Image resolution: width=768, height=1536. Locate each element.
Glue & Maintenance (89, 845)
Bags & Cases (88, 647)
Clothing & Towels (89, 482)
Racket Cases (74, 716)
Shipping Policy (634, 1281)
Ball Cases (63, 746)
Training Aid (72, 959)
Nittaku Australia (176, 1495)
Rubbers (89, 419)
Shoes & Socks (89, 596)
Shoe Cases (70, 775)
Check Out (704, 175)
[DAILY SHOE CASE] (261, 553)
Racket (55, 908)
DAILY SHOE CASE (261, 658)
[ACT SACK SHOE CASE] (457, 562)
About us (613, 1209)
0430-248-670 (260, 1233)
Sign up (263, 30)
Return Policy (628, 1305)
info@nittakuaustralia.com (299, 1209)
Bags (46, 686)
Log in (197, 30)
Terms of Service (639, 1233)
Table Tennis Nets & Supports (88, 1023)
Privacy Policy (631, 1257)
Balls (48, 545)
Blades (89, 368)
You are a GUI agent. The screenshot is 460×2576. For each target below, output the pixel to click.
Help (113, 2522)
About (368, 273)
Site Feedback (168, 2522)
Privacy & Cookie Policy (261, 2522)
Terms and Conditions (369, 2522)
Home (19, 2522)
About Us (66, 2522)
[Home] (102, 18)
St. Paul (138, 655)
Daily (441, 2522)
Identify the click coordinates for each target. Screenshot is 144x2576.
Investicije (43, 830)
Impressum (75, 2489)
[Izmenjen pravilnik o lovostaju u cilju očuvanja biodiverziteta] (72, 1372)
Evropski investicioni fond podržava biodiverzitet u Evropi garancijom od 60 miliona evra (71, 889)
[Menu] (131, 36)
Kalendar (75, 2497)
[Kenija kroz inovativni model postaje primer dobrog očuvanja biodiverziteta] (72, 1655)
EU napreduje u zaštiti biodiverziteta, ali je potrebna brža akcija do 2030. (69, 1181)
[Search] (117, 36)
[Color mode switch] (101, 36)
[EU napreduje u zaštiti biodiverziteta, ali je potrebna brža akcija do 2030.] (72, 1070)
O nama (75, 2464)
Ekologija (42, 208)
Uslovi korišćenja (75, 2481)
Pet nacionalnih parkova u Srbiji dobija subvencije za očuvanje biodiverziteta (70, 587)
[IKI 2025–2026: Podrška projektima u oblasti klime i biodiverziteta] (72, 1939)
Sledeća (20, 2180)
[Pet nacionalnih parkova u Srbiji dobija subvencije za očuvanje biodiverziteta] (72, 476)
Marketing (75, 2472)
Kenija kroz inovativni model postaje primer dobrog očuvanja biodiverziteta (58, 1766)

* **What this task involves**
Among the records above, a stretch begins at the line containing "Clothing & Towels (89, 482)" and ends at the line containing "Table Tennis Nets & Supports (88, 1023)". Restate that stretch word for word, and nothing else.

* **Worked solution**
Clothing & Towels (89, 482)
Racket Cases (74, 716)
Shipping Policy (634, 1281)
Ball Cases (63, 746)
Training Aid (72, 959)
Nittaku Australia (176, 1495)
Rubbers (89, 419)
Shoes & Socks (89, 596)
Shoe Cases (70, 775)
Check Out (704, 175)
[DAILY SHOE CASE] (261, 553)
Racket (55, 908)
DAILY SHOE CASE (261, 658)
[ACT SACK SHOE CASE] (457, 562)
About us (613, 1209)
0430-248-670 (260, 1233)
Sign up (263, 30)
Return Policy (628, 1305)
info@nittakuaustralia.com (299, 1209)
Bags (46, 686)
Log in (197, 30)
Terms of Service (639, 1233)
Table Tennis Nets & Supports (88, 1023)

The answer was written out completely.